The Obama administration announced retaliatory measures on Thursday:
- Thirty-five diplomats from Russia's Washington embassy and its consulate in San Francisco were declared "persona non grata" and given 72 hours to leave the US with their families
- Two properties said to have been used by Russian intelligence services in New York and Maryland were closed on Friday
- Sanctions were announced against nine entities and individuals including two Russian intelligence agencies, the GRU and the FSB
After the US announced it would expel diplomats, Russia's spokesman, Dmitry Peskov, had vowed Russia would respond to the "manifestation of unpredictable and aggressive foreign policy". But he hinted it might delay its action until Mr Trump became president.
Russia's foreign ministry suggested expelling 31 US diplomats from Moscow and four from St Petersburg.

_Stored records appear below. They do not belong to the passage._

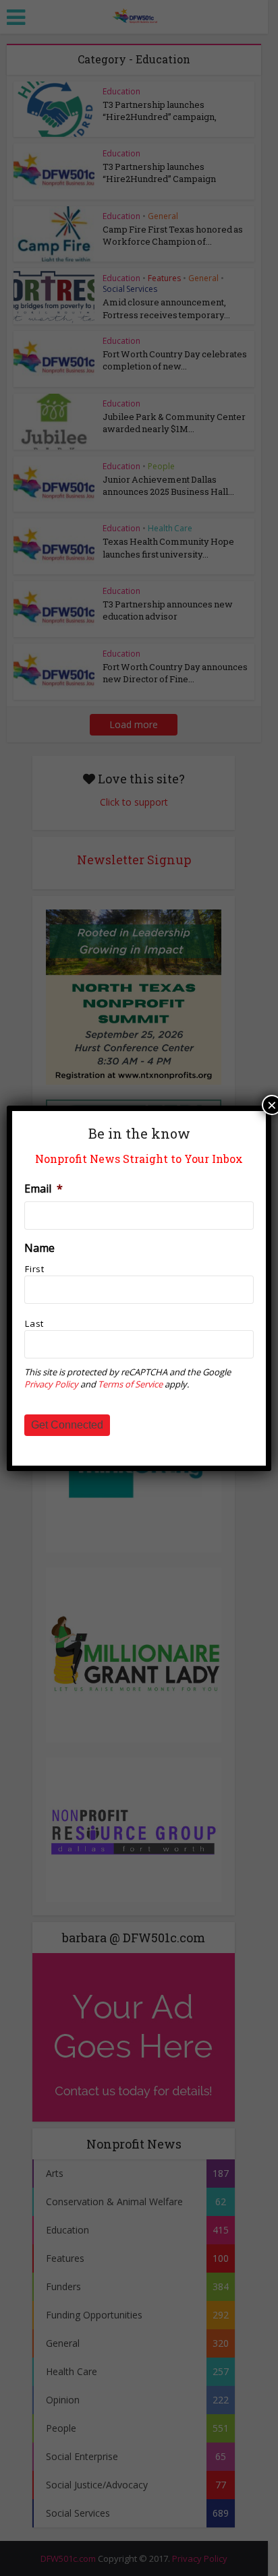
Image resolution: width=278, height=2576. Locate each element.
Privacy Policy (51, 1384)
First (34, 1269)
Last (34, 1323)
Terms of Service (130, 1384)
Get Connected (67, 1425)
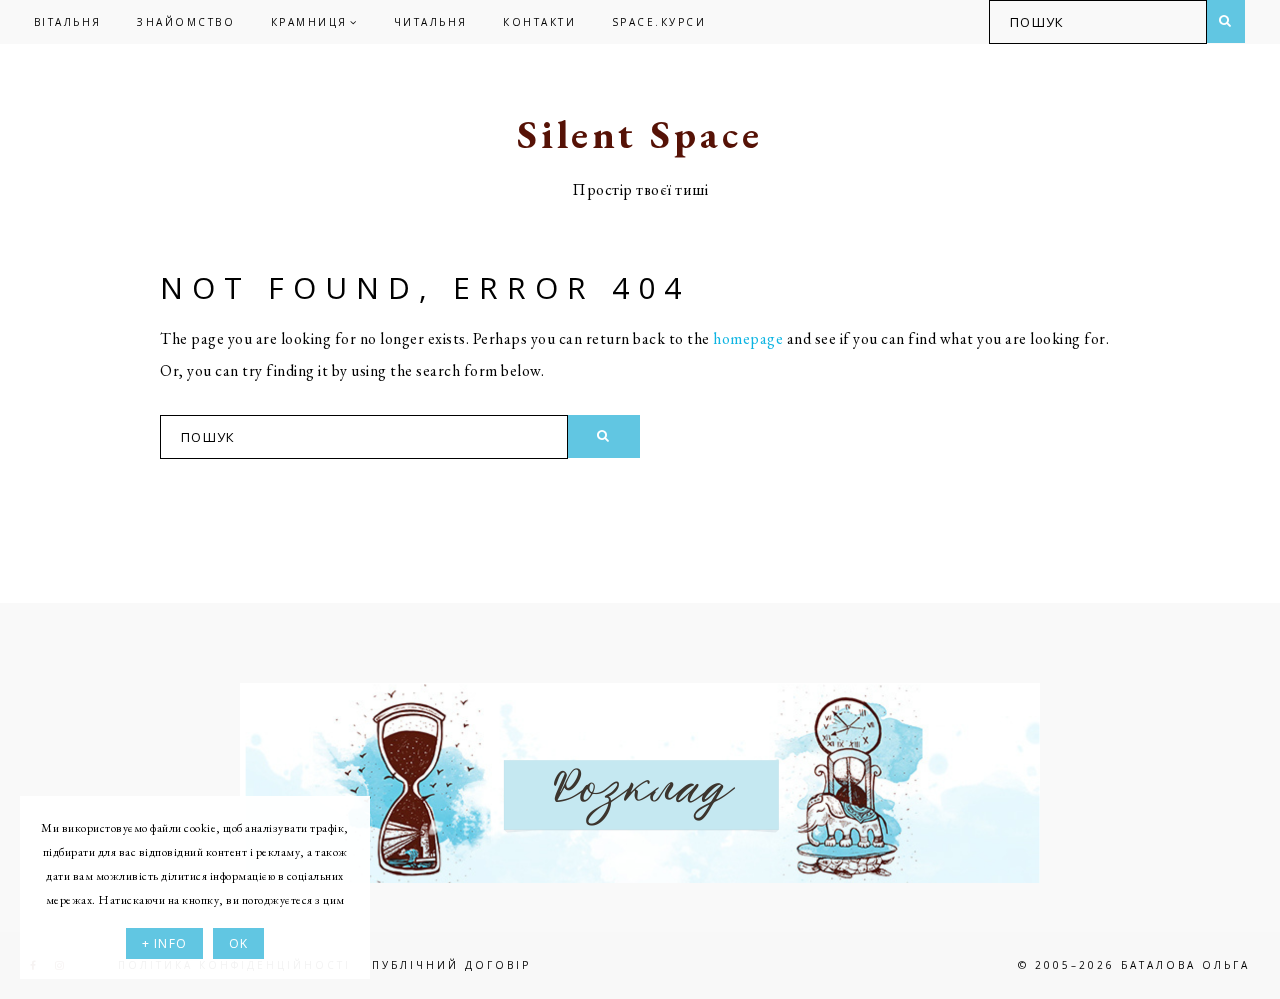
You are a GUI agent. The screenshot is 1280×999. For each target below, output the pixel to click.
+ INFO (164, 943)
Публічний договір (451, 965)
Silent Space (640, 134)
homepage (748, 338)
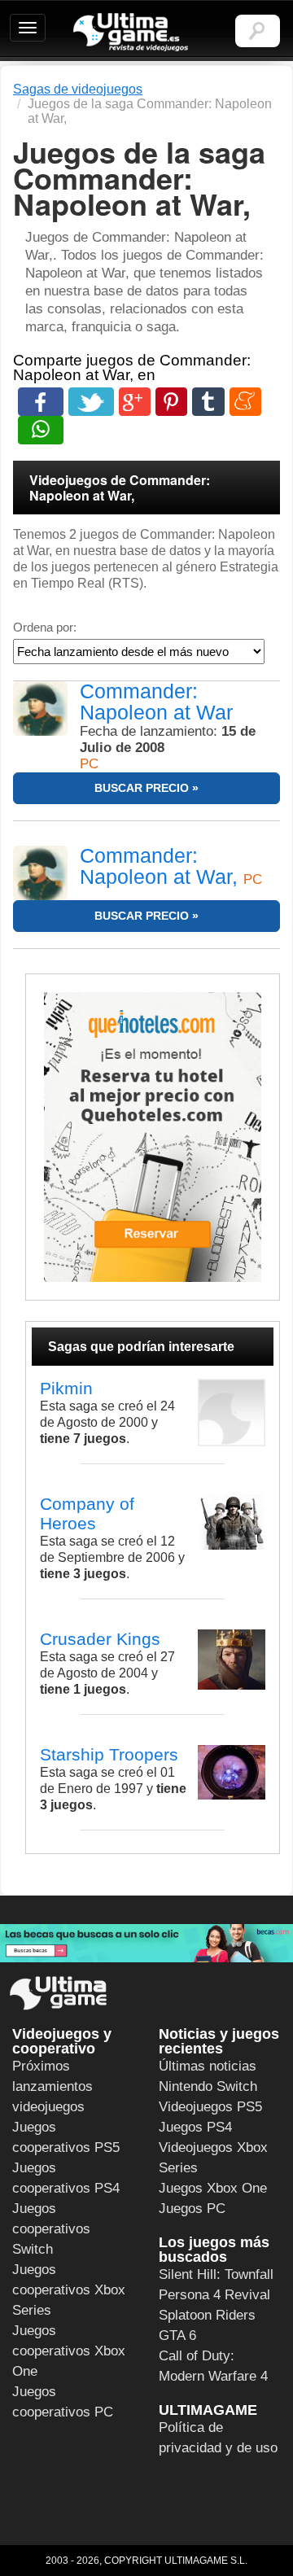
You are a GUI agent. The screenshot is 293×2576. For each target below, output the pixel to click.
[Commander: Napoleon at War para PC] (40, 708)
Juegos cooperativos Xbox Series (68, 2290)
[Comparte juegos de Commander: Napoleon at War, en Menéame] (245, 401)
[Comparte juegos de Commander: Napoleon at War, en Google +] (135, 401)
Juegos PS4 (195, 2127)
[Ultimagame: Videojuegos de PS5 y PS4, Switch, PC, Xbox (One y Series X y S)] (130, 32)
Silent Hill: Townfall (216, 2274)
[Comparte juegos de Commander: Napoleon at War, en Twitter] (91, 401)
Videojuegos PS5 (210, 2107)
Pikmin (66, 1388)
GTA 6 (177, 2335)
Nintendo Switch (208, 2086)
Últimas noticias (207, 2066)
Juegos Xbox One (213, 2188)
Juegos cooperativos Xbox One (68, 2351)
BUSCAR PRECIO (141, 787)
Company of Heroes (87, 1513)
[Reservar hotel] (152, 1137)
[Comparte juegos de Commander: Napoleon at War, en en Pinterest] (171, 401)
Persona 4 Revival (214, 2295)
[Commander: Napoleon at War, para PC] (40, 873)
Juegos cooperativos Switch (51, 2229)
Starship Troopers (109, 1754)
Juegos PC (192, 2208)
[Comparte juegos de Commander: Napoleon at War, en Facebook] (40, 401)
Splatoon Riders (207, 2315)
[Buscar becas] (146, 1943)
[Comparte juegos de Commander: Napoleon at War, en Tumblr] (208, 401)
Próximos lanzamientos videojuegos (52, 2086)
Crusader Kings (100, 1638)
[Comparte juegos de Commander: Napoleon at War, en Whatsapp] (40, 430)
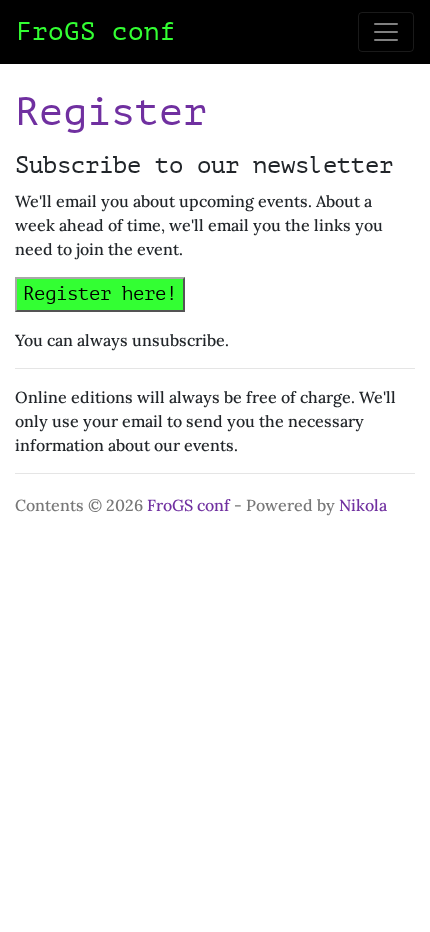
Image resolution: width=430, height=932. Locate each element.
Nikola (363, 505)
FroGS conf (188, 505)
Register (111, 112)
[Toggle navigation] (386, 32)
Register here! (100, 294)
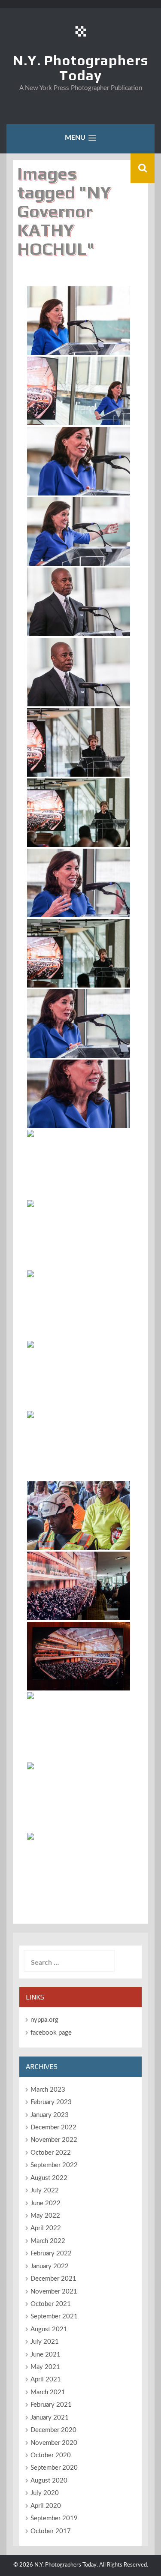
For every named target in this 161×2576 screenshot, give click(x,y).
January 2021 (49, 2417)
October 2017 (50, 2531)
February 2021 (51, 2405)
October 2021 (50, 2304)
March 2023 (47, 2090)
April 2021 (45, 2379)
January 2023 (49, 2115)
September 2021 (54, 2316)
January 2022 (49, 2266)
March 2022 (47, 2241)
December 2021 (53, 2279)
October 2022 (50, 2153)
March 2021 (47, 2392)
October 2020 (50, 2455)
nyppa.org (44, 2020)
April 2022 (45, 2228)
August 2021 (48, 2329)
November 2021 (53, 2291)
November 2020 (53, 2443)
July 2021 (44, 2342)
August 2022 (48, 2178)
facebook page (51, 2033)
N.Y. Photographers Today (80, 67)
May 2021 (45, 2367)
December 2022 (53, 2127)
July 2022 (44, 2190)
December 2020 (53, 2430)
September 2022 (54, 2165)
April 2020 (45, 2506)
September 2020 (54, 2468)
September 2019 (54, 2518)
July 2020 (44, 2493)
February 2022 (51, 2253)
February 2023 (51, 2102)
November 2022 (53, 2140)
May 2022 (45, 2216)
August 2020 (48, 2480)
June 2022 (45, 2203)
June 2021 (45, 2354)
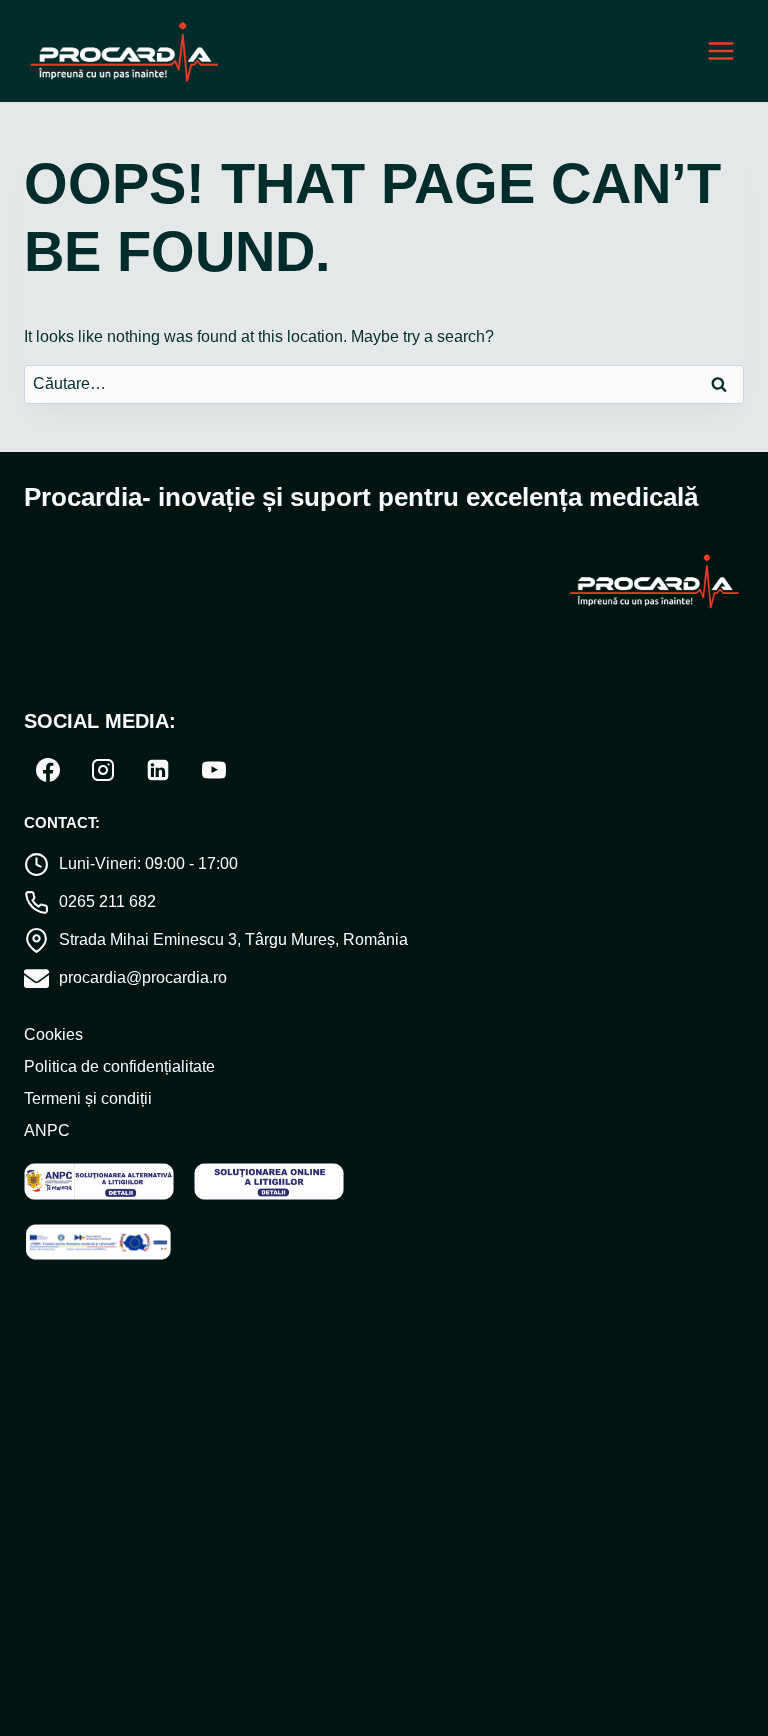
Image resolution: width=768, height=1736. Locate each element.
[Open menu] (720, 51)
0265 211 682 (107, 901)
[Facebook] (48, 770)
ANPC (47, 1130)
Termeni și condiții (88, 1098)
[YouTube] (214, 770)
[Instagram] (103, 770)
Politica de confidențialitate (119, 1066)
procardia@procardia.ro (143, 977)
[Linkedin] (158, 770)
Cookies (53, 1034)
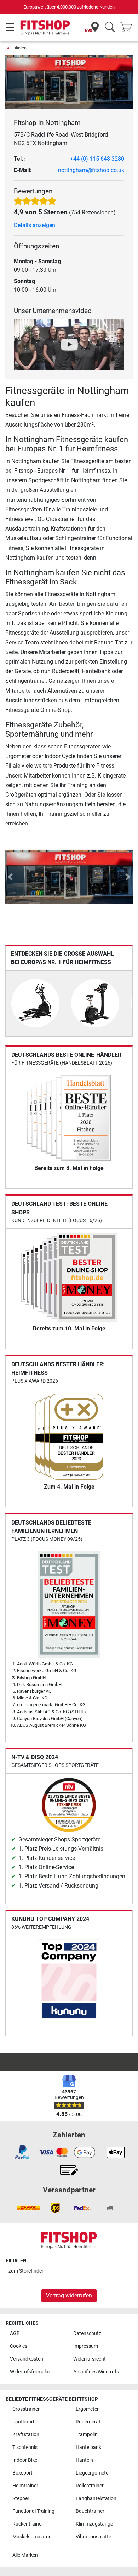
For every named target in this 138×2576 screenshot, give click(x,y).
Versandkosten (26, 2359)
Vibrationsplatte (93, 2537)
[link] (22, 2152)
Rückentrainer (27, 2524)
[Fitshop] (45, 27)
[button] (10, 876)
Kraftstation (25, 2435)
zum (26, 2271)
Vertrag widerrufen (69, 2295)
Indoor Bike (24, 2460)
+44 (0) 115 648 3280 (97, 158)
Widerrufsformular (30, 2372)
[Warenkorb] (128, 27)
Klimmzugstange (94, 2524)
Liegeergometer (93, 2473)
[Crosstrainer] (35, 1002)
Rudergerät (88, 2422)
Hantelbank (88, 2447)
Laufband (23, 2422)
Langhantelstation (96, 2498)
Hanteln (84, 2460)
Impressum (85, 2346)
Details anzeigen (34, 225)
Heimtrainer (25, 2486)
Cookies (18, 2346)
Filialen (19, 47)
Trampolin (87, 2435)
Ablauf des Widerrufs (96, 2372)
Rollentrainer (90, 2486)
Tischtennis (25, 2447)
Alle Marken (25, 2555)
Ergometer (87, 2409)
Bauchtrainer (90, 2511)
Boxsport (22, 2473)
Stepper (20, 2498)
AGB (15, 2333)
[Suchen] (110, 27)
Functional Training (33, 2511)
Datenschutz (87, 2333)
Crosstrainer (26, 2409)
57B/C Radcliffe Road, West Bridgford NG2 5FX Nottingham (61, 139)
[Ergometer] (95, 1002)
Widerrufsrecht (89, 2359)
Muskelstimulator (31, 2537)
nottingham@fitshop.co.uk (91, 170)
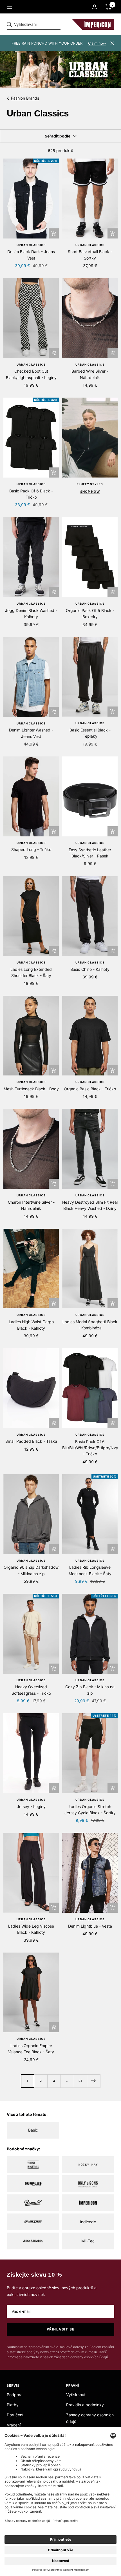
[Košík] (108, 7)
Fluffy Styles (90, 484)
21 (80, 2081)
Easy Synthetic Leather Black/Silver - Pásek (90, 852)
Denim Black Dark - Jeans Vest (31, 254)
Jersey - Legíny (31, 1806)
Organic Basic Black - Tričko (90, 1088)
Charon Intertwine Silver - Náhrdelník (31, 1205)
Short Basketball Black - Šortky (90, 254)
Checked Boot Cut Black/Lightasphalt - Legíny (31, 374)
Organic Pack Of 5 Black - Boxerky (90, 613)
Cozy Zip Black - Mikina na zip (90, 1689)
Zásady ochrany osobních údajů (90, 2418)
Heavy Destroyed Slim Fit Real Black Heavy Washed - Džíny (90, 1205)
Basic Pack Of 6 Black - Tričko (31, 493)
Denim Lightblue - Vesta (90, 1926)
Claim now (97, 43)
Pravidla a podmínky (85, 2404)
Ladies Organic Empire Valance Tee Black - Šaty (31, 2048)
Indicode (88, 2221)
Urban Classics (31, 245)
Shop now (90, 492)
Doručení (15, 2414)
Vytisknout (76, 2394)
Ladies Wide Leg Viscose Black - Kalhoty (31, 1929)
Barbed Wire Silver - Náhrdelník (89, 374)
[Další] (93, 2081)
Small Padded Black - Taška (31, 1441)
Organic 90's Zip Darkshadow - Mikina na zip (31, 1570)
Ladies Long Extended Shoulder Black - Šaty (31, 972)
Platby (13, 2404)
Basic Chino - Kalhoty (89, 969)
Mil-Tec (88, 2240)
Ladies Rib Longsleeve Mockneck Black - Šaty (90, 1570)
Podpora (15, 2394)
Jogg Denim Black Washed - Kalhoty (31, 613)
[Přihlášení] (94, 6)
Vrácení (14, 2425)
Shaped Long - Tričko (31, 849)
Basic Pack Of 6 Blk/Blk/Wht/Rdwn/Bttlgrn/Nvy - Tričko (90, 1447)
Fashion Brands (25, 98)
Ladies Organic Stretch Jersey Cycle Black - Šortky (90, 1809)
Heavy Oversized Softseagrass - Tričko (31, 1689)
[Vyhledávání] (45, 24)
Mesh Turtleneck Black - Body (31, 1088)
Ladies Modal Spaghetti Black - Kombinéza (89, 1324)
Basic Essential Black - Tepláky (90, 733)
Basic (33, 2130)
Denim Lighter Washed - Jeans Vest (31, 733)
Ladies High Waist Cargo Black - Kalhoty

But Mr Putin said his country would not stoop to "irresponsible diplomacy", and invited the children of US diplomats there to spend New Year's Eve at the Kremlin.
In a statement on the Kremlin website (in Russian), the Russian president wished President Barack Obama and his family a happy New Year, as well as Mr Trump and "the whole American people".
Standing alone? BBC's Laura Bicker in Washington
The contrast between the words of the president and those of the president-elect could not be more stark.
Siding with a foreign adversary instead of the sitting president is a dramatic departure from normal diplomatic practice during this transition phase.
And Donald Trump may find himself alone in his admiration. President Obama has broad bipartisan support for his actions and a full hearing to discuss the hacking allegations has been scheduled in Congress next week.
There has been no response yet to Mr Putin's move from the Obama administration.
However, Senator John McCain, chairman of the Senate Armed Services Committee, described the Russian hacking as an "act of war".
"And so we have to make sure that there is a price to pay, so that we can perhaps persuade the Russians to stop these kind of attacks on our very fundamentals of democracy."
He said a lot more needed to be done in response to the hacking, with many sanctions possible.